Pieniądze mają trafić na rozwój działalności windykacyjnej na Ukrainie – kilka tygodni temu Idea Bank Ukraina wydzielił ze swoich struktur spółkę windykacyjną, która do tej pory odzyskiwała należności dla banku (ma duży portfel kredytów nieregularnych). Wygląda na to, że teraz, po wydzieleniu spółka ma kupować portfele kredytów nieregularnych także od innych instytucji i prowadzić windykację w celach komercyjnych.
Emisja prywatna ma być skierowana do LC Corp BV, holenderskiego wehikułu inwestycyjnego należącego do Leszka Czarneckiego. Główny akcjonariusz Getin Holdingu pierwszy krok już wykonał – sprzedał w transakcjach pakietowych 25 mln akcji po 1,08 zł i jego udział zmalał z 57,1 proc. do 53,7 proc. Ale tylko chwilowo, bo za pozyskane w ten sposób środki kupi akcje nowej emisji (wtedy jego udział będzie wynosił 55,4 proc.). Umowy objęcia akcji serii C mają zostać zawarte do końca lipca.
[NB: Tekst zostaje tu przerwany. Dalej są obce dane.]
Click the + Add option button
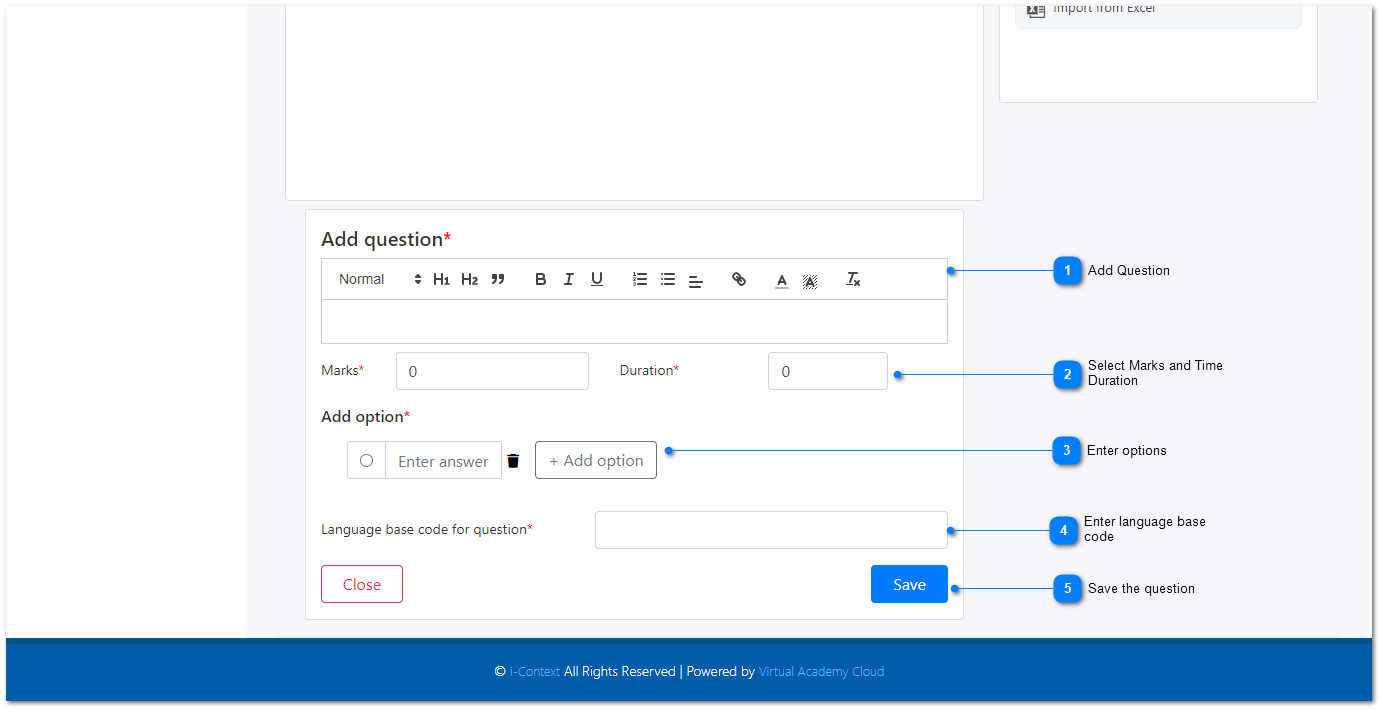 click(x=596, y=460)
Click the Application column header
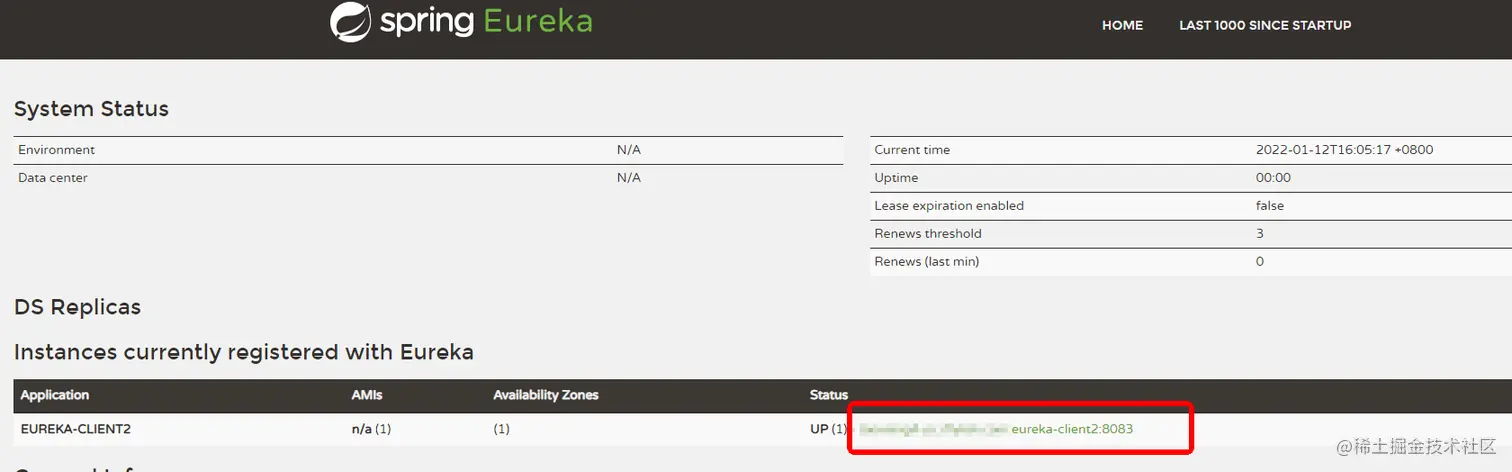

Wiosną Leszek Czarnecki zasilił kapitałem także inną swoją spółkę – mający problemy z rentownością i współczynnikami kapitałowymi Getin Noble Bank. Wyłożył 50 mln zł na akcje nowej emisji, ale w tym przypadku nie sprzedawał wcześniej walorów banku i za nowe akcje płacił wyraźnie więcej niż obecny kurs na rynku (odpowiednio 2,73 zł w porównaniu do ok. 1,60 zł). Wyższa od rynkowej cena emisyjna spowodowana jest ich wysoką wartością nominalną (zgodnie z prawem nie można emitować nowych akcji po cenie niższej od nominału).